What rings are found in drugs?

Recently we highlighted the “Ring Replacement Recommender,” which provides suggestions for how to improve affinity by replacing one ring with another. The recommendations are based on an analysis of hundreds of thousands of molecules. But what about the rings found in actual drugs? This is the focus of a J. Med. Chem. paper by Richard Taylor and collaborators at UCB and Bohicket Pharma Consulting.
The researchers examined FDA-approved and investigational drugs with disclosed structures as of January 2020. These were fragmented into component “ring systems” for analysis. (Ring systems include not just monocycles but fused rings, such as purine. For example, sotorasib consists of four ring systems: benzene, pyridine, piperazine, and pyrido[2,3-d]pyrimidin-2-one.) More than 90% of drugs contain at least one ring.
Approved drugs have just 378 unique ring systems in total – a small increase from when the researchers examined approved drugs in 2014. The phenyl ring is found 727 times, with pyridyl (86 examples) a distant second, followed by piperidine (76 examples) piperazine (65 examples) and cyclohexane (47 examples). After that the numbers drop off sharply, with pyrazine in 50th place with just six examples and fluorene in 100th place with three examples.
Investigational drugs at first appear to be more diverse, with 450 unique ring systems, 280 of which are not found in approved drugs. Of these 280, pyridazine is the most common, with nine examples, followed by oxetane, with seven, but things quickly become less common from there, with 271 of the ring systems found just once. In contrast, ring systems found in drugs are found in multiple compounds, and in fact two thirds of investigational drugs only contain previously used ring systems.
Many of the new ring systems are closely related to those found in approved drugs, with nearly half differing by at most two atoms. Perhaps because of this the overall properties of the ring systems are similar between approved and investigational drugs, with no significant differences in heteroatom ratio, percentage of sp3 centers, or number of rings per system.
What new opportunities exist? The researchers identified nearly half a million synthetically accessible ring systems and winnowed these down to 3902 ring systems that have similar heteroatom ratios to those found in drugs and differ by at most two atoms.

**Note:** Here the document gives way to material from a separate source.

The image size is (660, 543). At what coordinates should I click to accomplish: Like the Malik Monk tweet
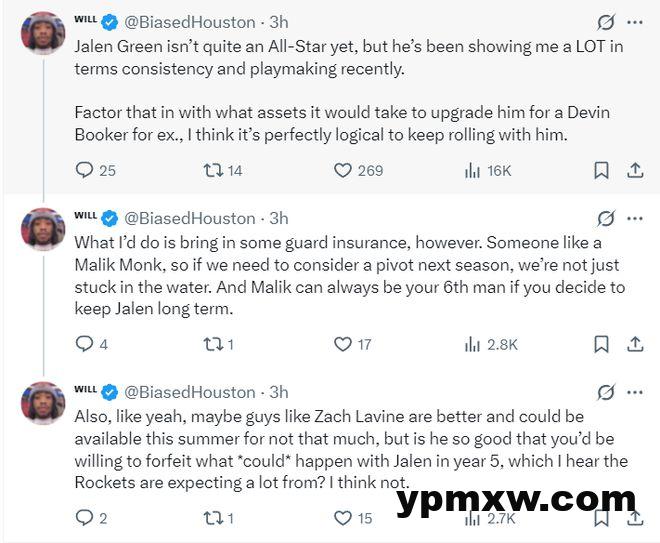[x=344, y=344]
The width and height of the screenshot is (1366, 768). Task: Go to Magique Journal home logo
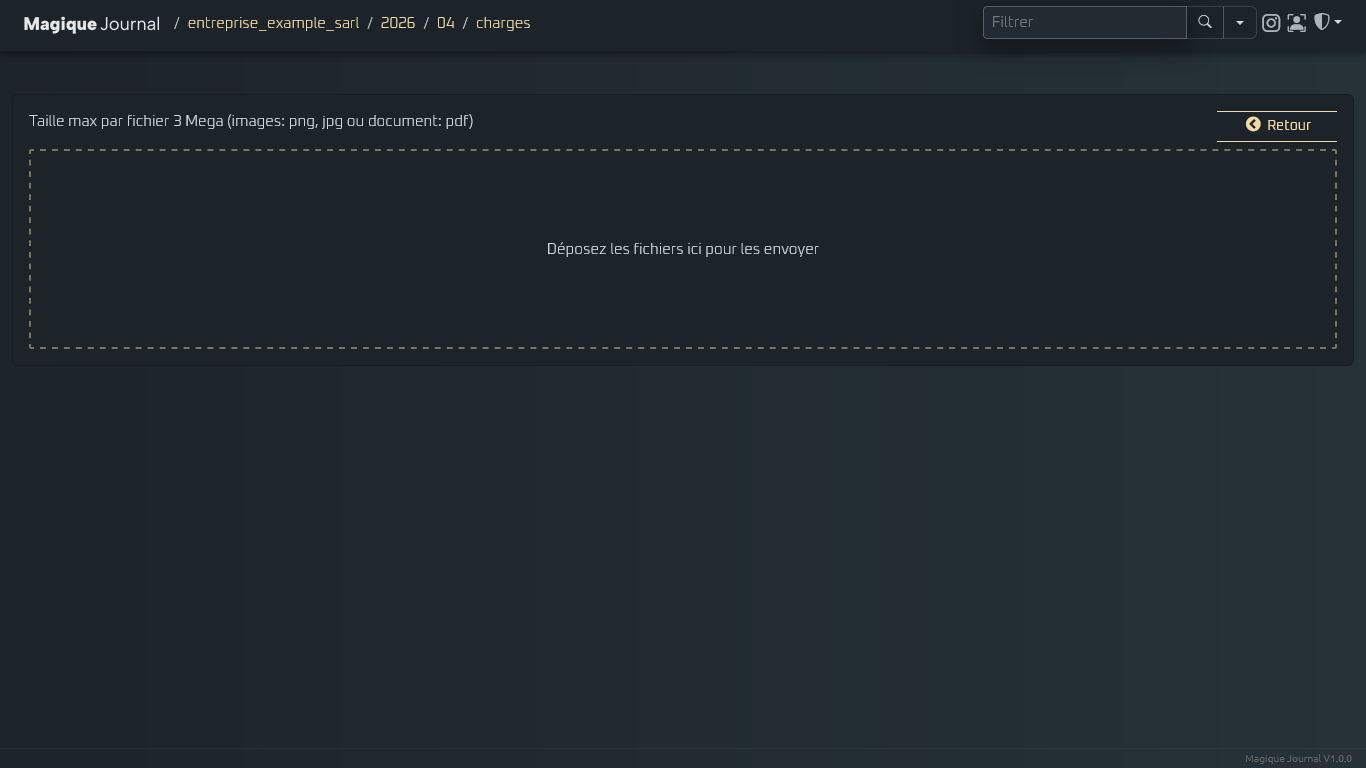click(x=92, y=24)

This attempt to explore new chemical space is similar to earlier work from the same group (here) as well as that from others (here, here and here).

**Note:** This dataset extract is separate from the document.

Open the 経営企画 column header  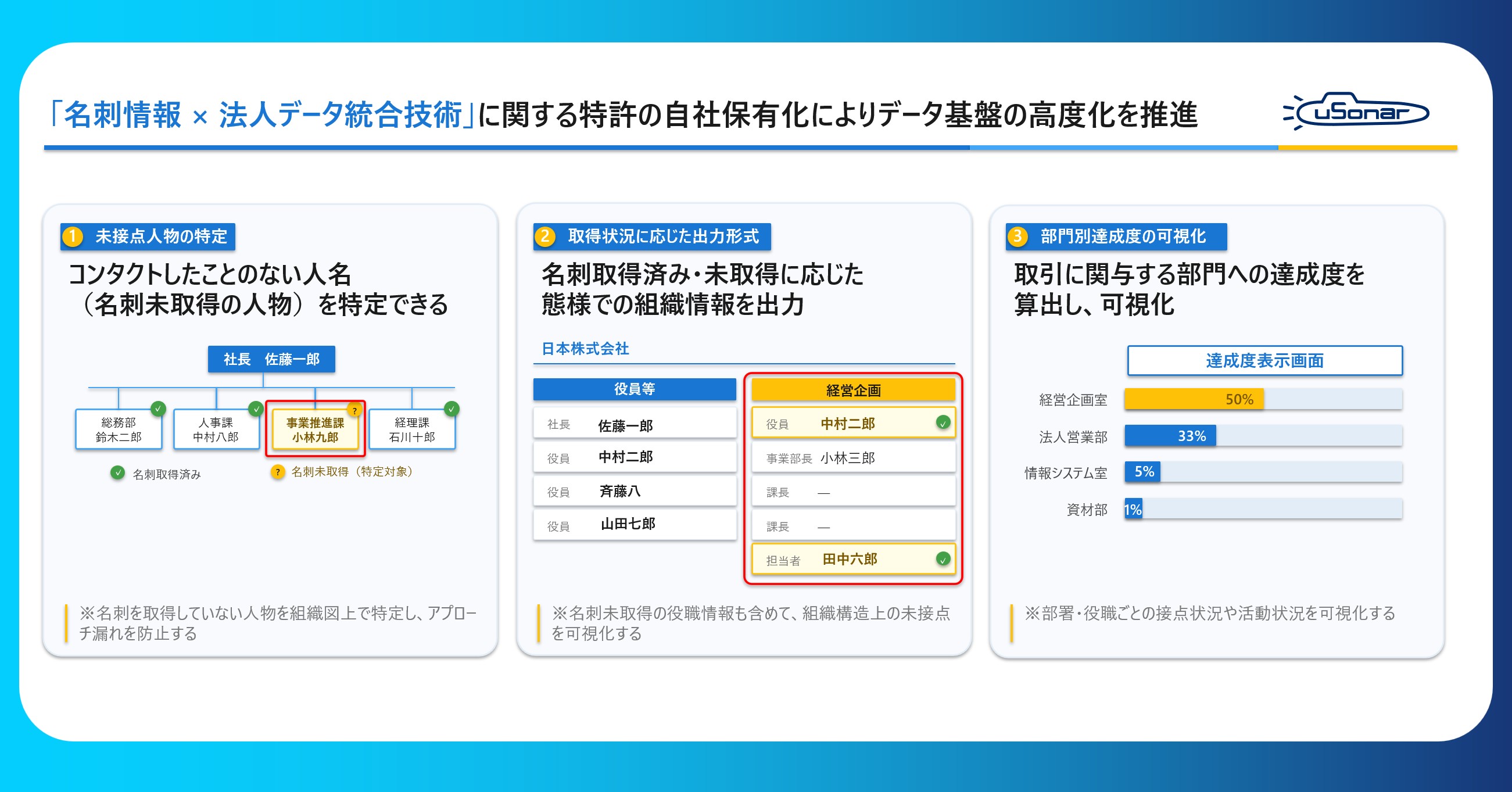pyautogui.click(x=854, y=390)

The researchers also examined growth vectors and combinations of rings, the latter by using graph theory. These analyses suggest that investigational drugs do have greater variety. In other words, even if the component rings are shared with approved drugs, they might be combined in new ways.
Whether certain ring systems are more likely to fail in the clinic was intentionally not addressed, due to the difficulty of assessing why the failures occurred. For example, drugs can fail for commercial reasons; a company may choose to drop a drug against a particular target rather than be tenth to market. And even when the failure is due to the science, it might not be an indictment of the drug itself. Verubecestat did lower β-amyloid levels in people as designed, but had no effect on Alzheimer’s disease.
This paper is a fun read, and it will likely provide ideas for scaffold hopping and library design. It is also a reminder of how much chemical space remains to be explored.